“Boys, we have to talk about Brody,” Barbara Drummand said to her sons. Robert turned to his brother Sinclair and rolled his eyes. Their Mom always took Dad’s side when it came to employee issues. As Vice President for Drummand Electrical Supply he felt his job was all about relationships. It was his responsibility to keep customers happy but also to maintain harmony in the office. This was another example of how difficult that could be at this company – in this family!
Sinclair was quiet. Everyone depended on his financial wizardry to keep the company viable. People rarely knew what was on his mind since he was so tight-lipped. Yet Robert fumed on. “This is the last straw. Dad has gone too far. Brody has been with the company for 25 years and he has always been there for us. Just because he missed one deadline does not mean we should come down so hard on him. I’m sick of Dad yelling at people around here.” Everyone starred at him as he stormed out of the conference room.
This interchange may sound familiar to some and to others it may seem overly dramatic, but it is not at all unusual between family members in a family business. Many family businesses could qualify as reality shows and some have! I do not say that as a bad thing. I believe it is a GOOD thing. In fact, it is part of what makes family businesses indomitable.

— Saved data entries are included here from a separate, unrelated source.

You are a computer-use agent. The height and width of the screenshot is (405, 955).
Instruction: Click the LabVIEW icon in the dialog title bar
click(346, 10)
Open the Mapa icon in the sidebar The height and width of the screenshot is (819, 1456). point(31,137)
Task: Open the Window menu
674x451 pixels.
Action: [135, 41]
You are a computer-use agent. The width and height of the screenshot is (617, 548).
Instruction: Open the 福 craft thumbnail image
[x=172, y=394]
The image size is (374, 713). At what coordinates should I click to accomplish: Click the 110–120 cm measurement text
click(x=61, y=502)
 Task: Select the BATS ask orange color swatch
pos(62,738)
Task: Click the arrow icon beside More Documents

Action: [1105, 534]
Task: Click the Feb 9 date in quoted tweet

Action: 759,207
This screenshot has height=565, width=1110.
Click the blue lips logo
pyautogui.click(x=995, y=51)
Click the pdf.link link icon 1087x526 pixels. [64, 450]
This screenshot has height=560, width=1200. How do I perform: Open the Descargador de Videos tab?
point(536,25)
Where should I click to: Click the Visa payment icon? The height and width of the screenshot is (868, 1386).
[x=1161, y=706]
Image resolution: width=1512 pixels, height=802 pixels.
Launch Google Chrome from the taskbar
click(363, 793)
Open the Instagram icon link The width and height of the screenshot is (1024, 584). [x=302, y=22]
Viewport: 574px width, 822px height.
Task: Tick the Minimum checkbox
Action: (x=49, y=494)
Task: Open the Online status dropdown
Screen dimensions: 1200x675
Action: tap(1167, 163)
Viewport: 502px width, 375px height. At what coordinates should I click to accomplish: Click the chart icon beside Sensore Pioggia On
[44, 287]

Separating family issues from business issues in a family business is not an easy thing. Much energy is spent on accomplishing this, but I wonder if that separation is beneficial. In my experience, integrating family and business is often what makes family businesses more successful. Yet most family business leaders (young and old) seek to do the very opposite.
What if we could integrate the “functional” behavioral elements of the family into the pragmatic elements of the business and minimize or even eliminate the dysfunctions?
Yes. It is possible.
In fact, it may be the most critical factor for saving the future of family businesses.
In a non-family business conflict between principals often results in fractured relationships and eventual dissolution. Yet in a family business, conflict is the order of the day. It is tolerated and even anticipated. If that conflict can be facilitated to be constructive then differing opinions can result in higher level outcomes.
In the same way, “family relationships” are the glue that hold the business together. Even in the light of generational differences, diverse values and divergent strategies, family members may insistently complain but consistently persevere. The stakes are higher. Family members who hold senior positions in the business often exhaust all options before just walking away from the family business particularly if they have motive to address their behaviors and commit to change.
Finally, family businesses often provide a foundation for the security and opportunity for the next generation. This often reduces the motivation toward self-serving behaviors for those holding senior-level roles.
The critical factors are ensuring an effective succession strategy, a legacy plan, viable governance structure and a focus on self-reflective behavior for the family business leaders.
In short, behavior precedes performance. When family business leaders recognize how their behaviors impact one another, they have an opportunity to shift those behaviors and in doing so, they will be able to more functionally integrate with their fellow family business leaders as well as with other members of the management team.